▶

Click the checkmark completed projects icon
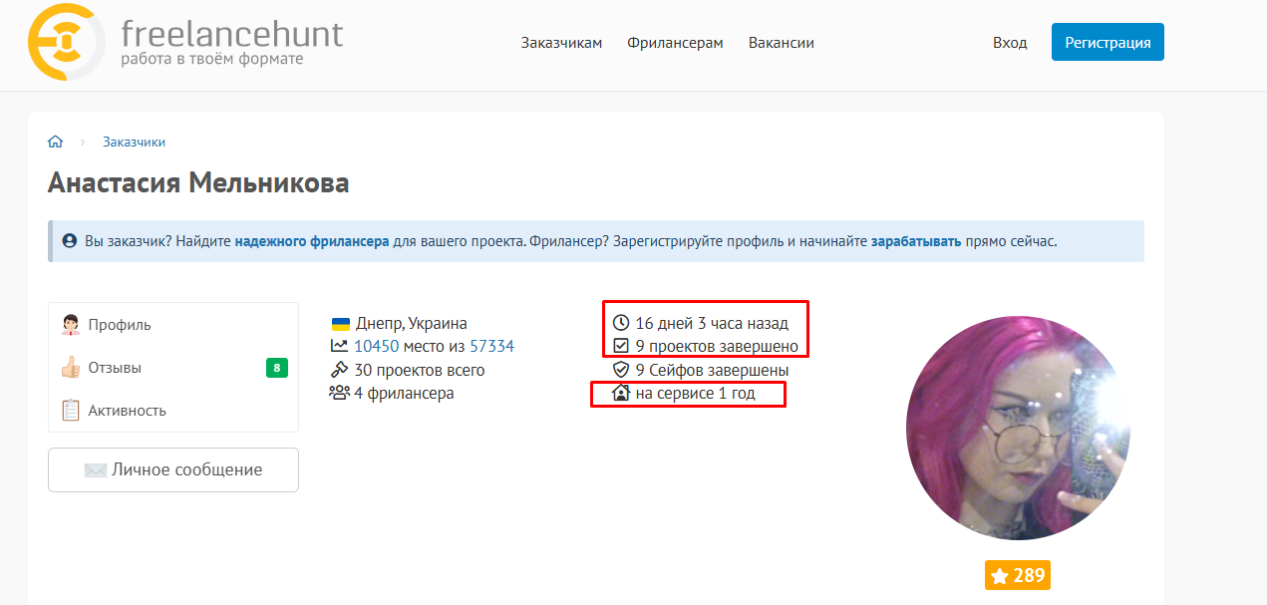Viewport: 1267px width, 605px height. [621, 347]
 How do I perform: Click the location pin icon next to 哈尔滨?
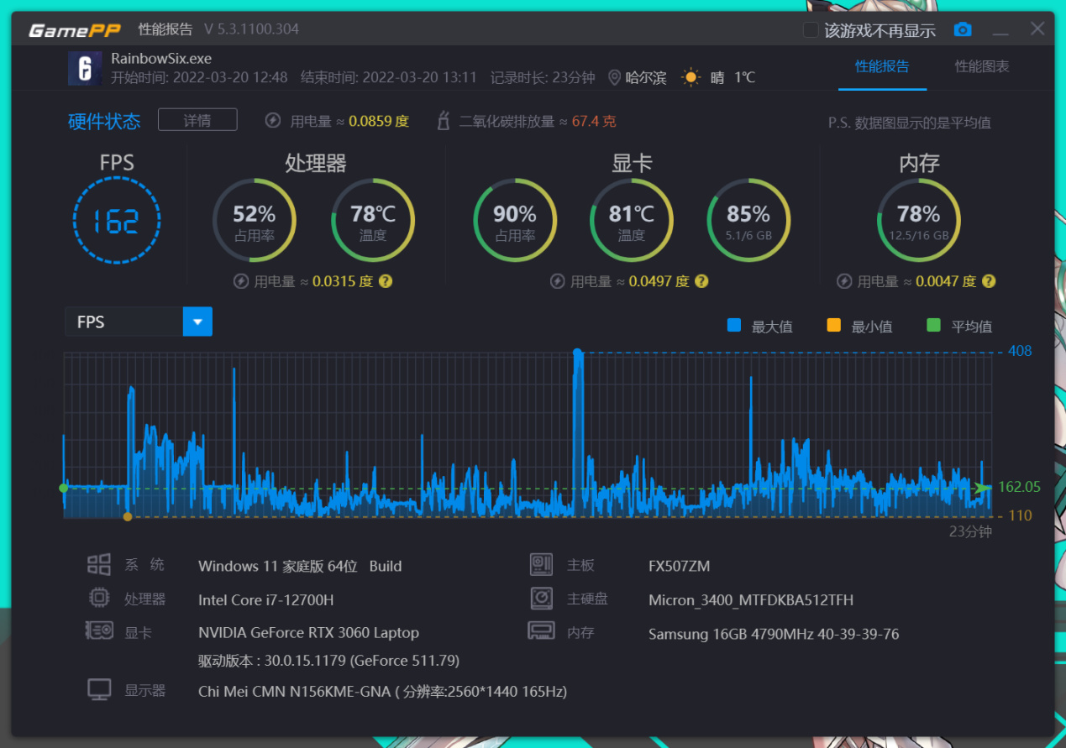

◀
▶

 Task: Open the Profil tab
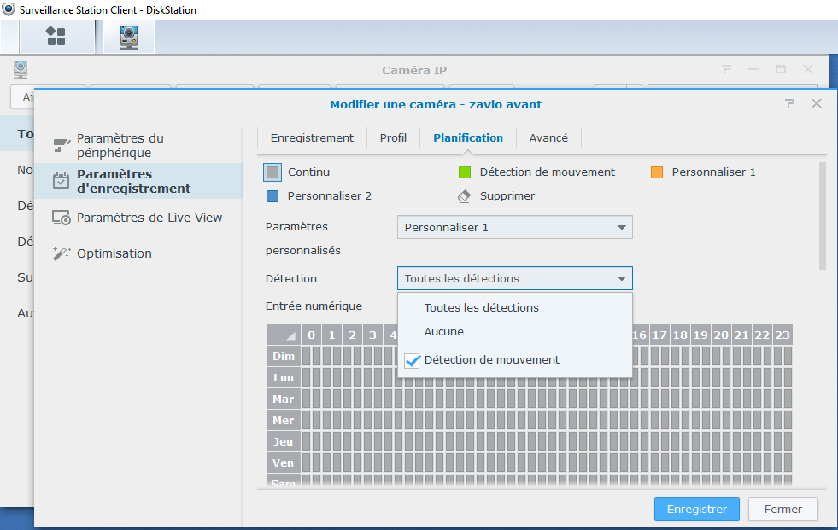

◀
▶

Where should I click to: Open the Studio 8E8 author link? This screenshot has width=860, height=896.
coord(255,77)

◀

## INSTRUCTIONS FOR THE TASK
With pictures excluded, reproduce exactly the lines above from the one containing "Click the checkmark completed projects icon" down to the one containing "How do I perform: Click", those two included.

## YOUR RESPONSE
Click the checkmark completed projects icon
Viewport: 1267px width, 605px height. [621, 347]
 How do I perform: Click the location pin icon next to 哈尔滨?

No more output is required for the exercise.